* **WHAT IS BEING ASKED**: Convert the material, from its first line through the line containing "coord(127,217)", into a Markdown table with the columns Row and Line. Number each line and leave out blank lines.

______________________________

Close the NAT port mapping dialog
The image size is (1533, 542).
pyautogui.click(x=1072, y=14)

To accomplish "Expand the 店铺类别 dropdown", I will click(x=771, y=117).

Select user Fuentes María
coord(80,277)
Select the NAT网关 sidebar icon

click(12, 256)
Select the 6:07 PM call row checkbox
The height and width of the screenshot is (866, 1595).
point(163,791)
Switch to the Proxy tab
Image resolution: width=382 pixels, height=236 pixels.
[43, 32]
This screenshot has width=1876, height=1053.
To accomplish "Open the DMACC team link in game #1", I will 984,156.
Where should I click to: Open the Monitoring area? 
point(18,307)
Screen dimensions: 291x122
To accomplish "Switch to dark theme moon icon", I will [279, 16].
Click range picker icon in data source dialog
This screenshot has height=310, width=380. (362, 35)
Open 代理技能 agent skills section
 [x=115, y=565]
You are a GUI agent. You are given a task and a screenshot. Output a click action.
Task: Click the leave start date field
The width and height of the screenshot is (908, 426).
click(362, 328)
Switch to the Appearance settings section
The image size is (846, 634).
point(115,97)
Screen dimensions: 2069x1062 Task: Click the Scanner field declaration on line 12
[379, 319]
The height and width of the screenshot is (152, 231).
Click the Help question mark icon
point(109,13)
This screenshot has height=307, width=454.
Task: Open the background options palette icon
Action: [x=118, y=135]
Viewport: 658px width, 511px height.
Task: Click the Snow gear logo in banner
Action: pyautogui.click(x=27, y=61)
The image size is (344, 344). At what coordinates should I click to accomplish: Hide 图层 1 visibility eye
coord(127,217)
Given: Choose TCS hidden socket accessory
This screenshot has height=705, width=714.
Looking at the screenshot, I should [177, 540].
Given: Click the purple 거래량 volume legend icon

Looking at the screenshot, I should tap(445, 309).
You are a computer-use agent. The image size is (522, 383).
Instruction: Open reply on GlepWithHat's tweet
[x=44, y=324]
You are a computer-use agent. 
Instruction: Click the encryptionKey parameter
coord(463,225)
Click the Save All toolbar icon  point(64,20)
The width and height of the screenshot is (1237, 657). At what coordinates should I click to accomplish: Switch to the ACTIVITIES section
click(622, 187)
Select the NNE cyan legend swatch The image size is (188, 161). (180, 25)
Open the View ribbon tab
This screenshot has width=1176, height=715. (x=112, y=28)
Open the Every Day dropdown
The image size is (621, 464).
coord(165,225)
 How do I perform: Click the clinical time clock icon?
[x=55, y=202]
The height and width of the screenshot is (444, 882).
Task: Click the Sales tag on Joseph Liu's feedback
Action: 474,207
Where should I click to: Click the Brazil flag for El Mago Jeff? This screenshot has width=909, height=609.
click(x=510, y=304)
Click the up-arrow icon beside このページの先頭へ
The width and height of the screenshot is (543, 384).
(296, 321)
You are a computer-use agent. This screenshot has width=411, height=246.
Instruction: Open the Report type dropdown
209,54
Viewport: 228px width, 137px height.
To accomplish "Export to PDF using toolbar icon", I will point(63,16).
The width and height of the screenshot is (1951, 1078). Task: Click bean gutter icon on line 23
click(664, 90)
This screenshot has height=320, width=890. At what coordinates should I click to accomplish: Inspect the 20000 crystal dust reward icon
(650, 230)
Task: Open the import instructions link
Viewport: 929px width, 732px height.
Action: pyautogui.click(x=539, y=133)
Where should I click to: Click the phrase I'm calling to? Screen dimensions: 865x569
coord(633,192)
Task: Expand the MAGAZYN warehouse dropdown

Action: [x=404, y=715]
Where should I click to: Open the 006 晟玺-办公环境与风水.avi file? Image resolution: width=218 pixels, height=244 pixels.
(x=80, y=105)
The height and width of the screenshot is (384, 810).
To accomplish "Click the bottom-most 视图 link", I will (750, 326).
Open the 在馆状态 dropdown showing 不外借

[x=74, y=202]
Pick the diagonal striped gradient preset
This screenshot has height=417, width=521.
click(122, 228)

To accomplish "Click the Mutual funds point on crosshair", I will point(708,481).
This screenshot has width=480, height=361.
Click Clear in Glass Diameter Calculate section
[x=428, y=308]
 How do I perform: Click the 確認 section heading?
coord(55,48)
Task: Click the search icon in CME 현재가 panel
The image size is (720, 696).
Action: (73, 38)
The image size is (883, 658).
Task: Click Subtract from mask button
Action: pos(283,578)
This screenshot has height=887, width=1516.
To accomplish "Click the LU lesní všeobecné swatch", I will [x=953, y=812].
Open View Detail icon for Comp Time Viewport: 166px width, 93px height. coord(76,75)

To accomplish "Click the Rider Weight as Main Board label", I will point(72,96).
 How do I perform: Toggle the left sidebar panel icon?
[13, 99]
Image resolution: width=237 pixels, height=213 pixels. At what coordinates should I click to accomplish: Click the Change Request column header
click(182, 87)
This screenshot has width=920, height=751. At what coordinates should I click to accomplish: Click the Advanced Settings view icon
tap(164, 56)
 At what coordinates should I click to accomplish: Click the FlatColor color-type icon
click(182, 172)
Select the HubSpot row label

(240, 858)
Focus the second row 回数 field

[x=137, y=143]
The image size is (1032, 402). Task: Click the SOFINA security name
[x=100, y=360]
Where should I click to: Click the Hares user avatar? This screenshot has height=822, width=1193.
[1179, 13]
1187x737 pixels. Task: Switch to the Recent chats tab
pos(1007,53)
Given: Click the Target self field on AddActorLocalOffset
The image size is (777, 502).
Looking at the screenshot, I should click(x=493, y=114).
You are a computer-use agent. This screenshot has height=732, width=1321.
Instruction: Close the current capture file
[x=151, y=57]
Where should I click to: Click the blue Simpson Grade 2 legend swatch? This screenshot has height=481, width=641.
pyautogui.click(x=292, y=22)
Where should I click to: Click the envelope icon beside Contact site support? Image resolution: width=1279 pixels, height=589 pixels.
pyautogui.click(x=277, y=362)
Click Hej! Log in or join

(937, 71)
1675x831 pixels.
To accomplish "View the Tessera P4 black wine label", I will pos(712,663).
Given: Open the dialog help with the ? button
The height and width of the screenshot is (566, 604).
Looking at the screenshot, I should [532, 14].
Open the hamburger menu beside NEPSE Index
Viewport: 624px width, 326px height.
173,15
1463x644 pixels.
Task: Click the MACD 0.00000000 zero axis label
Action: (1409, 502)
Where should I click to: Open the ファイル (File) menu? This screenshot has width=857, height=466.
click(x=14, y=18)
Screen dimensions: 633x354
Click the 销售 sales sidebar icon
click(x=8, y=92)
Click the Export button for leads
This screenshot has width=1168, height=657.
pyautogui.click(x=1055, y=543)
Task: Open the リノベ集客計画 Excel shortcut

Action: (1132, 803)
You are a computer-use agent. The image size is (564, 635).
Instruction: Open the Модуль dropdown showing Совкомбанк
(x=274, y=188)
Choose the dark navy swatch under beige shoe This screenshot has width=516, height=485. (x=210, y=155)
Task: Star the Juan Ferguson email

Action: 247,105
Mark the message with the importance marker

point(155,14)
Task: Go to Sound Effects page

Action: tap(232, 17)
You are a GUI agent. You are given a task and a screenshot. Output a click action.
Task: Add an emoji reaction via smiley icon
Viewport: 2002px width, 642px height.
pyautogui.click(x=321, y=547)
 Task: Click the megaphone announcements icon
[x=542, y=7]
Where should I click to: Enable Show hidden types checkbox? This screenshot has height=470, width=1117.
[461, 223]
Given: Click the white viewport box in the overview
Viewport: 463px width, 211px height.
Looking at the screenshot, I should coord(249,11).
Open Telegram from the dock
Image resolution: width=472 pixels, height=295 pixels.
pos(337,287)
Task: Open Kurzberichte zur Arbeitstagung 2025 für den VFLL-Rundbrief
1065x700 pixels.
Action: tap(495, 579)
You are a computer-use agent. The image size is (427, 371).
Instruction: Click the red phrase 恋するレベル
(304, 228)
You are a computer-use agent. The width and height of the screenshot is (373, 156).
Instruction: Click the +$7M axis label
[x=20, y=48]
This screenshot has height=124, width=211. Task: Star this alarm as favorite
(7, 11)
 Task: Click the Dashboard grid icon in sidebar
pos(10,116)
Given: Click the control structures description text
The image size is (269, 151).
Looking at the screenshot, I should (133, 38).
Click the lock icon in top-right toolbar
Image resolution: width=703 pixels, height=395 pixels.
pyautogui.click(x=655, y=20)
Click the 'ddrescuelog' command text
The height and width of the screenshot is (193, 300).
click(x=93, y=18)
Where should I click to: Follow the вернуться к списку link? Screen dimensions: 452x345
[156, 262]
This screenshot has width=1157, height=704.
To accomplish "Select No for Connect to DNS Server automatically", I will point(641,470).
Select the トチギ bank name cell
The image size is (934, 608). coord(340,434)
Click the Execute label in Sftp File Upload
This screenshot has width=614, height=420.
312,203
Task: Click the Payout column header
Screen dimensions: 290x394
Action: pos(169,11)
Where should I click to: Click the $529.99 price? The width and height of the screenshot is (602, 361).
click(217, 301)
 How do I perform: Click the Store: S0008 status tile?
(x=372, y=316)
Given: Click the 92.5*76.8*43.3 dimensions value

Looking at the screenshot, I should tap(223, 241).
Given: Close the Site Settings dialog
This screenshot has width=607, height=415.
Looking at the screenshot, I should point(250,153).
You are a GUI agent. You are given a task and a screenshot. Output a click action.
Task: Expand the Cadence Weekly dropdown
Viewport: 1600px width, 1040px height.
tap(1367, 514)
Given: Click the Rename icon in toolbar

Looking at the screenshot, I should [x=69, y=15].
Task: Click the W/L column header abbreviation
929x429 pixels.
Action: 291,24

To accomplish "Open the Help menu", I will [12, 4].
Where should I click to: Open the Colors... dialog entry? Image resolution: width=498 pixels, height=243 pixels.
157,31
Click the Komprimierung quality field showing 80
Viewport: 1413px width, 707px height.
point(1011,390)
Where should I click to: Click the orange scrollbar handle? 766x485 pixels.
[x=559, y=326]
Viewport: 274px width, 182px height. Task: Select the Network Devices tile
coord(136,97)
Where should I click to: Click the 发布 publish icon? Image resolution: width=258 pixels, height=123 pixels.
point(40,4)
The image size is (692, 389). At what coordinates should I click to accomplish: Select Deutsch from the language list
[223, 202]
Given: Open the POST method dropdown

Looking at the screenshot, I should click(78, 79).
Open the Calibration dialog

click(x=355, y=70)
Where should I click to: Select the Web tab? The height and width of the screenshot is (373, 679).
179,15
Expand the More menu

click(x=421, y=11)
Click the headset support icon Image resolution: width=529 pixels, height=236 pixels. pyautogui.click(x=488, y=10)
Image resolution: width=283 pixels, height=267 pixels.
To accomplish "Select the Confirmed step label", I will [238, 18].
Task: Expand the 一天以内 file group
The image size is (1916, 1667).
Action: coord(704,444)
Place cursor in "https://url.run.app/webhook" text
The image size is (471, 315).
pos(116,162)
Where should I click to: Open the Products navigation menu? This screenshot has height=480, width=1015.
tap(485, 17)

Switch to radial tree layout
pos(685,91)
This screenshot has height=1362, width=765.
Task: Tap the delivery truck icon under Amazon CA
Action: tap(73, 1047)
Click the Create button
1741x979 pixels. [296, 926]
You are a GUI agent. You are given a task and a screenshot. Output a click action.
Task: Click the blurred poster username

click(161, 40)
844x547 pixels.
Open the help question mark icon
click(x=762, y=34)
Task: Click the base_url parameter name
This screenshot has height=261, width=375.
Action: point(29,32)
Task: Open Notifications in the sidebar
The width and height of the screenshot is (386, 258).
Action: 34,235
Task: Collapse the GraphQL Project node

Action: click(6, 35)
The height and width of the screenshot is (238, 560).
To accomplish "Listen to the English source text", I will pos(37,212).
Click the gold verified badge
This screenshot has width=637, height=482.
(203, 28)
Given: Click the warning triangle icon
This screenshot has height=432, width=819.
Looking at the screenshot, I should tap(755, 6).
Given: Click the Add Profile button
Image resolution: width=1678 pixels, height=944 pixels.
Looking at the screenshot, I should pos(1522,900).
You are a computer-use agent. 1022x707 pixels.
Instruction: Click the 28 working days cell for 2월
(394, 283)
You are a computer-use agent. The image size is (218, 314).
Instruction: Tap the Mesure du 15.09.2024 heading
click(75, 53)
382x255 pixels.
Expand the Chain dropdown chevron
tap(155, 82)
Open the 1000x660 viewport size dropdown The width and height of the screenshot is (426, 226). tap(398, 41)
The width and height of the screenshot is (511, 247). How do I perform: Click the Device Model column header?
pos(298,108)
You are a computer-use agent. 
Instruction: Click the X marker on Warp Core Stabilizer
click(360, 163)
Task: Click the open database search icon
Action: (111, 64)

______________________________

* **FINISHED EXERCISE**:
| Row | Line |
|---|---|
| 1 | Close the NAT port mapping dialog |
| 2 | The image size is (1533, 542). |
| 3 | pyautogui.click(x=1072, y=14) |
| 4 | To accomplish "Expand the 店铺类别 dropdown", I will click(x=771, y=117). |
| 5 | Select user Fuentes María |
| 6 | coord(80,277) |
| 7 | Select the NAT网关 sidebar icon |
| 8 | click(12, 256) |
| 9 | Select the 6:07 PM call row checkbox |
| 10 | The height and width of the screenshot is (866, 1595). |
| 11 | point(163,791) |
| 12 | Switch to the Proxy tab |
| 13 | Image resolution: width=382 pixels, height=236 pixels. |
| 14 | [43, 32] |
| 15 | This screenshot has width=1876, height=1053. |
| 16 | To accomplish "Open the DMACC team link in game #1", I will 984,156. |
| 17 | Where should I click to: Open the Monitoring area?  |
| 18 | point(18,307) |
| 19 | Screen dimensions: 291x122 |
| 20 | To accomplish "Switch to dark theme moon icon", I will [279, 16]. |
| 21 | Click range picker icon in data source dialog |
| 22 | This screenshot has height=310, width=380. (362, 35) |
| 23 | Open 代理技能 agent skills section |
| 24 |  [x=115, y=565] |
| 25 | You are a GUI agent. You are given a task and a screenshot. Output a click action. |
| 26 | Task: Click the leave start date field |
| 27 | The width and height of the screenshot is (908, 426). |
| 28 | click(362, 328) |
| 29 | Switch to the Appearance settings section |
| 30 | The image size is (846, 634). |
| 31 | point(115,97) |
| 32 | Screen dimensions: 2069x1062 Task: Click the Scanner field declaration on line 12 |
| 33 | [379, 319] |
| 34 | The height and width of the screenshot is (152, 231). |
| 35 | Click the Help question mark icon |
| 36 | point(109,13) |
| 37 | This screenshot has height=307, width=454. |
| 38 | Task: Open the background options palette icon |
| 39 | Action: [x=118, y=135] |
| 40 | Viewport: 658px width, 511px height. |
| 41 | Task: Click the Snow gear logo in banner |
| 42 | Action: pyautogui.click(x=27, y=61) |
| 43 | The image size is (344, 344). At what coordinates should I click to accomplish: Hide 图层 1 visibility eye |
| 44 | coord(127,217) |